RECORDS FOR THE EXERCISE:

*** Block opens ***

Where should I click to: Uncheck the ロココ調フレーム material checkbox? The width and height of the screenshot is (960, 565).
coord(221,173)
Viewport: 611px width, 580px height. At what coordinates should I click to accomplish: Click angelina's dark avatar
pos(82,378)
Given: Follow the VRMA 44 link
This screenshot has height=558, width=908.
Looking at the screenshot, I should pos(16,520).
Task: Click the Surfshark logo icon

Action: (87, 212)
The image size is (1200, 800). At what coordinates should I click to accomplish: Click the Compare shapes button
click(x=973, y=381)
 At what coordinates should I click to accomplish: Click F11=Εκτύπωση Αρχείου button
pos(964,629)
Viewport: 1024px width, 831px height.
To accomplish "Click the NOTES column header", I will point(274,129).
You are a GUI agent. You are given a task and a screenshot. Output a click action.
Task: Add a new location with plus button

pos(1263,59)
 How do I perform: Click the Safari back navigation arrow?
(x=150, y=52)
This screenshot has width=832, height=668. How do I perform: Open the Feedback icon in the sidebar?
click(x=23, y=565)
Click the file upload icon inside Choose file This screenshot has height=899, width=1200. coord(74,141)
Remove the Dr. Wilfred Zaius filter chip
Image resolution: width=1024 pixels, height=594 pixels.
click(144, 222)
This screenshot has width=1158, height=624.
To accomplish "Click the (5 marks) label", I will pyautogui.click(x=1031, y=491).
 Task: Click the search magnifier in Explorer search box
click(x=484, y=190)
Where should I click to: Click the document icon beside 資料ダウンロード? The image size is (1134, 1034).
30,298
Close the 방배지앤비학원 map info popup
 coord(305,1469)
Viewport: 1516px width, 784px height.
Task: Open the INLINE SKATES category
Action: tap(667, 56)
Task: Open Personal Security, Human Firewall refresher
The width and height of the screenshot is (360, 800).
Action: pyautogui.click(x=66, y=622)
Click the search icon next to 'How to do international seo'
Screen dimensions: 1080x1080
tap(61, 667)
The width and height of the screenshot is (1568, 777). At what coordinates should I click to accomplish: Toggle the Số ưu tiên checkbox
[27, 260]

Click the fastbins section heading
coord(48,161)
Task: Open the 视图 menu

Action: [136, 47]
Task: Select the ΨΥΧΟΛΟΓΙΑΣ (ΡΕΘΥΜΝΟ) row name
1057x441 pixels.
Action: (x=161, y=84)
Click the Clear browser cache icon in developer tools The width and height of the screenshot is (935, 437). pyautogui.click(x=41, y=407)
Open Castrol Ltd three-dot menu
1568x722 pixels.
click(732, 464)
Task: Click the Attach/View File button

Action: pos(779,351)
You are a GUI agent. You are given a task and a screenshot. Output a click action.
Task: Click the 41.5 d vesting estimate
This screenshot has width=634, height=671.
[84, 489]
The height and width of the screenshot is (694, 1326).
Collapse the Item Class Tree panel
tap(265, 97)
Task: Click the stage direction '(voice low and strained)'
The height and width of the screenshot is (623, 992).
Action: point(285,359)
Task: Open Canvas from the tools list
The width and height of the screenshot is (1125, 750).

*** Block closes ***

WHAT TO DO: Reproduce every line from the preceding data in which the word "will" can be found.

REPLY TO THE EXERCISE:
To accomplish "Click the NOTES column header", I will point(274,129).
To accomplish "Click the (5 marks) label", I will pyautogui.click(x=1031, y=491).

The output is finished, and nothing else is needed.